## AIM OF THE EXERCISE
Report each line from the entries in which "agent" can be found.

Records excerpted from a collection
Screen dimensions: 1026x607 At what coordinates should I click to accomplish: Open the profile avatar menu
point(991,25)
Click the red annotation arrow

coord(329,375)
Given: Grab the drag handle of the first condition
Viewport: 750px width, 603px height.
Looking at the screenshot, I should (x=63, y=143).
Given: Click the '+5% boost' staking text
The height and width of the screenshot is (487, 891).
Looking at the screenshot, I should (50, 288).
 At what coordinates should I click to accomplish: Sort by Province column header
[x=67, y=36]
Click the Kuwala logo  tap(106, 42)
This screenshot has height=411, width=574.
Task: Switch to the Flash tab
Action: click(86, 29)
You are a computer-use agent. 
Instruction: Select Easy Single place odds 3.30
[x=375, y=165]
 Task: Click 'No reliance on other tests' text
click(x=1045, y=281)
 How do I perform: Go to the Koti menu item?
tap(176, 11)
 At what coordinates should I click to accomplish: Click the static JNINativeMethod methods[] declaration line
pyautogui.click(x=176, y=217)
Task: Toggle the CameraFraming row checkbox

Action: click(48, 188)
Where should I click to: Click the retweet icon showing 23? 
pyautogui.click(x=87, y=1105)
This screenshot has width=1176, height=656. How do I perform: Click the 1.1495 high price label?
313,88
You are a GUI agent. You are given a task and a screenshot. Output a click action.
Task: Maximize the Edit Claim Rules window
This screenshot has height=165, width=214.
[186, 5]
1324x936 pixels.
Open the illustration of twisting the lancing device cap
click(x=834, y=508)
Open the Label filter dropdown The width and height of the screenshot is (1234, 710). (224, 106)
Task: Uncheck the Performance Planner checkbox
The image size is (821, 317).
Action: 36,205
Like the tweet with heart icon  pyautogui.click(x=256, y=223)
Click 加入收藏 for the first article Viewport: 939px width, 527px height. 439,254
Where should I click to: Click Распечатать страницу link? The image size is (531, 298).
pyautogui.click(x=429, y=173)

## RESPONSE FOR THIS EXERCISE
You are a computer-use agent. 
You are a GUI agent. You are given a task and a screenshot. Output a click action.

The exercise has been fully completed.